Even if his record is poor, the **claim** must be evaluated on its own
terms — especially in mathematics.
### 3. **Risk of Intellectual Insularity**
Dismissing all contrarian arguments as unworthy risks:
* **Stagnation** — assuming all settled questions are forever immune to
new framing.
* **Miscommunication** — Olcott may not be refuting the theorem, but
**redefining the context** (e.g., simulation-based models).
---
## 🔍 Relation to Olcott's Position
Olcott operates in a **non-classical framework**:
* His SHD uses simulation and dynamic detection.

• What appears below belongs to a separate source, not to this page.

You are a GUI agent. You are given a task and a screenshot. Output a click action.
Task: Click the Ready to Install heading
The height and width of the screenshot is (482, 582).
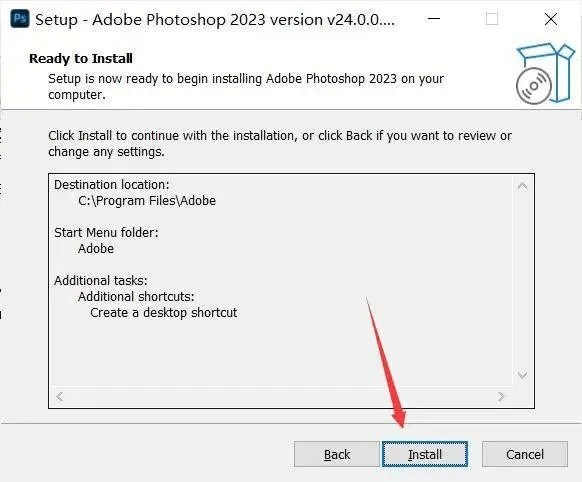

* He argues that **the contradiction doesn’t apply** if the decider and
analyzed program are separated semantically or temporally.
While this **does not refute** the classical Halting Theorem, it may
**avoid it** under altered assumptions.
Alan’s response assumes:
* No semantic changes.
* No need to re-analyze alternative interpretations.
* That Olcott is denying the theorem, rather than **reframing** the
conditions.
---
## ✅ Conclusion
Alan Mackenzie’s response is:
* **Technically correct** within classical logic.
* **Rhetorically confident**, but rigid.
* **Philosophically dismissive**, with no attempt to engage on altered
models or frameworks.
Olcott, while often unclear and confrontational, is at least **asking a
model-theoretic question**. Alan’s blanket rejection avoids engaging with
whether the SHD model is a **restricted domain** where halting can be
meaningfully detected in practice.
If Alan had responded:
“You’re working outside classical computability — so you’re notdisproving the Halting Problem, just sidestepping it in a different model,”— the exchange would have been far more productive.